The script eval/preprocessing_times.py prints some statistics about preprocessing times.
The following script creates the tables data/results/remince-*.csv, which contain the construction times and node counts, either separately for the five seeds, or aggregated (min, max, mean, median):
eval/remince.py
The following script creates the plots in Figure 3 in the paper as well as the LaTeX source for Table 1:
eval/ordering.py
The plots will be placed in data/results/plots. By prepending PLOT_FORMAT=<pdf|pgf|...> to the command you may change the output format of the plots (default is pdf). Setting PLOT_PAPER=1 removes the title and legends and adjusts the figure size.
To create the plot from Figure 4 (and similar ones for other models), run:
eval/size_profile.py
The output files will be placed in data/results/plots/size-profiles. The PLOT_FORMAT and PLOT_PAPER environment variables can be used here as well.

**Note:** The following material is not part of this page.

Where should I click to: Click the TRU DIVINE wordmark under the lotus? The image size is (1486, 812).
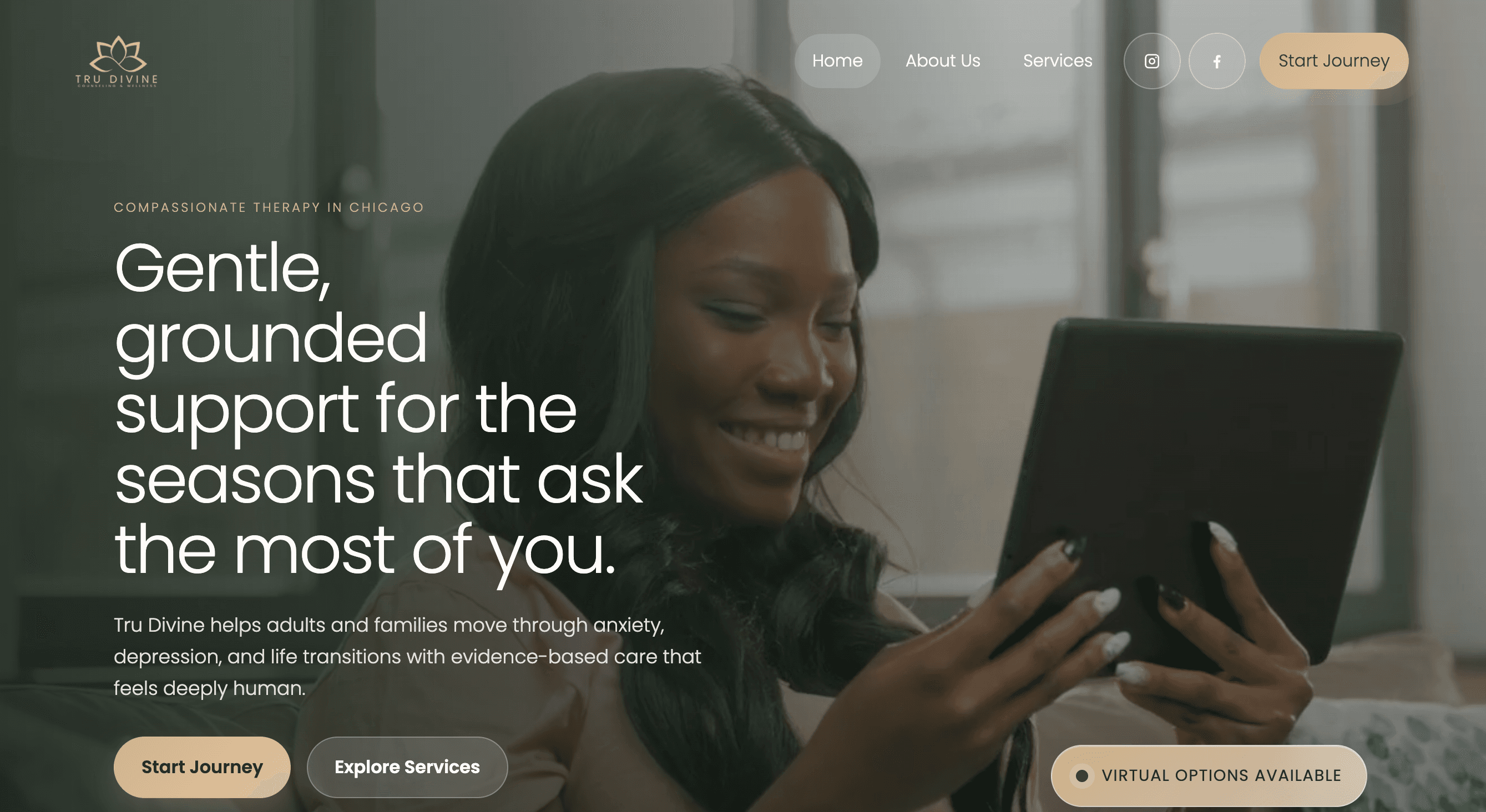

The following script creates the plot of Figure 5 in the paper:
eval/cdl.py
The plot will be saved to data/results/plots/cdl-min.<PLOT_FORMAT>.
License
The contents of src.zip (as well as the source repository) are MIT/Apache-2.0 dual-licensed, see LICENSE-MIT and LICENSE-APACHE. Third-party software included in docker-image.tar.zst is provided under its original licenses. The CNFs in input-cnfs.tar.zst and preprocessed.tar.zst come under their original licenses, see https://zenodo.org/records/10303558 and https://github.com/AlexanderKnueppel/is-there-a-mismatch. Data in compilation-logs.tar.zst and results.zip is provided under CC-BY-4.0. All licenses permit the evaluation of this artifact.
Acknowledgements
This work is partially supported by the German Research Foundation (DFG) under the projects TRR 248 (see https://perspicuous-computing.science, project ID 389792660) and EXC 2050/1 (CeTI, project ID 390696704, as part of Germany’s Excellence Strategy).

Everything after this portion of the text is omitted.